Sat. Jul 27th, 2024

Congress strikes deal to avert a partial government shutdown — for now

By 37ci3 Feb29,2024


WASHINGTON – Bilateral negotiators announced Wednesday that they had reached an agreement to avoid a partial government shutdown this week, securing agreement on half of the dozen spending bills that must pass and extending a pair of fast-approaching funding deadlines until March to buy more time for Congress.

House Speaker Mike Johnson, R-La. and Senate Majority Leader Chuck Schumer, D-N.Y., said in a joint statement with members charged with crafting the spending legislation that they reached agreement on six bills that fund several federal agencies. , including the Departments of Agriculture, Commerce, Energy, Interior, Justice, Transportation, and Veterans Affairs. And they agreed to vote this weekend on a short-term bill to avert a partial government shutdown, buying them more time to pass a funding deal.

“We agree that Congress must work in a bipartisan way to fund our government,” the leaders said.

“After finalizing the text, six full-year Appropriations packages will be voted on and enacted before March 8,” Johnson, Schumer and appropriators said. “The remaining six Appropriations bills — Defense, Financial Services and General Government, Homeland Security, Labor-HHS, Legislative Department, and State and Foreign Operations — will be finalized, voted on, and enacted before March 22.”

The House returned to session on Tuesday after a two-week recess, and Johnson promised to give members 72 hours before voting. financing agreementWithout a stopgap bill until midnight on Friday, leaving enough time to avoid a partial shutdown.

“To give the House and Senate Appropriations Committees adequate time to implement this agreement in principle, including drafting, report language, scoring, and other technical matters, and to give members 72 hours to review the short-term continuing resolution to funding agencies. It will take March 8 and 22 and will be voted on in the House and Senate this week,” party leaders said in a joint statement. The original deadlines were March 1st and 8th.

Still, the House and Senate need to pass a recess measure by the end of Friday to avoid a partial shutdown. Fast-track votes in the Senate would require the approval of all 100 members, meaning they are not yet guaranteed to pass on time.

Johnson said the House will vote on the short-term bill on Thursday.

Earlier, on the Senate floor, Schumer said he needed to resist the demands of the “extreme hard right that wants to burn everything down” to prevent a shutdown.

President Joe Biden It hosted four top Congress leaders Tuesday at the White House to try to strike separate deals on government funding and aid to Ukraine and other foreign allies.

Without the two shutdown measures, part of the federal government would shut down early Saturday, and the rest would shut down a week later. Johnson had proposed moving the two deadlines to March 8 and 22, two sources familiar with the negotiations said.

“Any CR would be part of a larger deal to finish the appropriations bill, providing adequate time for text to be drafted and members to review before a vote,” Johnson spokeswoman Athina Lawson said.

There is broad agreement among congressional leaders that a shutdown would be counterproductive.

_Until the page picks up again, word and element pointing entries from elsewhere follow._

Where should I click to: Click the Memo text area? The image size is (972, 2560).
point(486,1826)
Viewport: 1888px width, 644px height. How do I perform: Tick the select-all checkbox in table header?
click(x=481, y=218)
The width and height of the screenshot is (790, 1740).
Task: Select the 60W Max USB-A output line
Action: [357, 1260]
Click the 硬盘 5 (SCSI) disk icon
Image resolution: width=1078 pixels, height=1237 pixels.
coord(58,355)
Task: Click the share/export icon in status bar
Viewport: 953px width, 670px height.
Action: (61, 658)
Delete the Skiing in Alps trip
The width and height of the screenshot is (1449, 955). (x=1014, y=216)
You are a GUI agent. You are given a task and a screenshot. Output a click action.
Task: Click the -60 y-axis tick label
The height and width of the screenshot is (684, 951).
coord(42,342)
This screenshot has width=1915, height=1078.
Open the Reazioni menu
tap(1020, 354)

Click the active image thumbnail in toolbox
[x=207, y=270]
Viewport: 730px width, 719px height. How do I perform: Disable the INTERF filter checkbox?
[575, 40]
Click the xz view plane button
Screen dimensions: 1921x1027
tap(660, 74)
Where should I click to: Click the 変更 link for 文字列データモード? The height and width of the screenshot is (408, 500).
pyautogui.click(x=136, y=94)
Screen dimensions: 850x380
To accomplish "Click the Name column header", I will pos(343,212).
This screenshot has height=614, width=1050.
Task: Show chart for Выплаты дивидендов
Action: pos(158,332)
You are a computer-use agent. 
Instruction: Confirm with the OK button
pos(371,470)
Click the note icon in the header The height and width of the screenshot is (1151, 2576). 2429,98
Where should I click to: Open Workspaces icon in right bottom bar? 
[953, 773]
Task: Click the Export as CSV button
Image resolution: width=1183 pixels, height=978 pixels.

“We’re proud that they’re our Band-Aid budget that gets us through week to week and month to month. We’re so proud to keep the lights on in Washington,” Senate Majority Whip Dick Durbin, D-Ill., joked. “We need to immediately deal with issues that are meaningful to Americans,” like resolving and protecting the border crisis in vitro fertilizationhe added.

With House Republicans demanding more, Schumer and Biden are working on a 2022 budget they passed with then-Speaker Nancy Pelosi when Congress still controls the White House and both houses of Congress. Lawmakers have punted new funding bills three times this Congress and now face a fourth.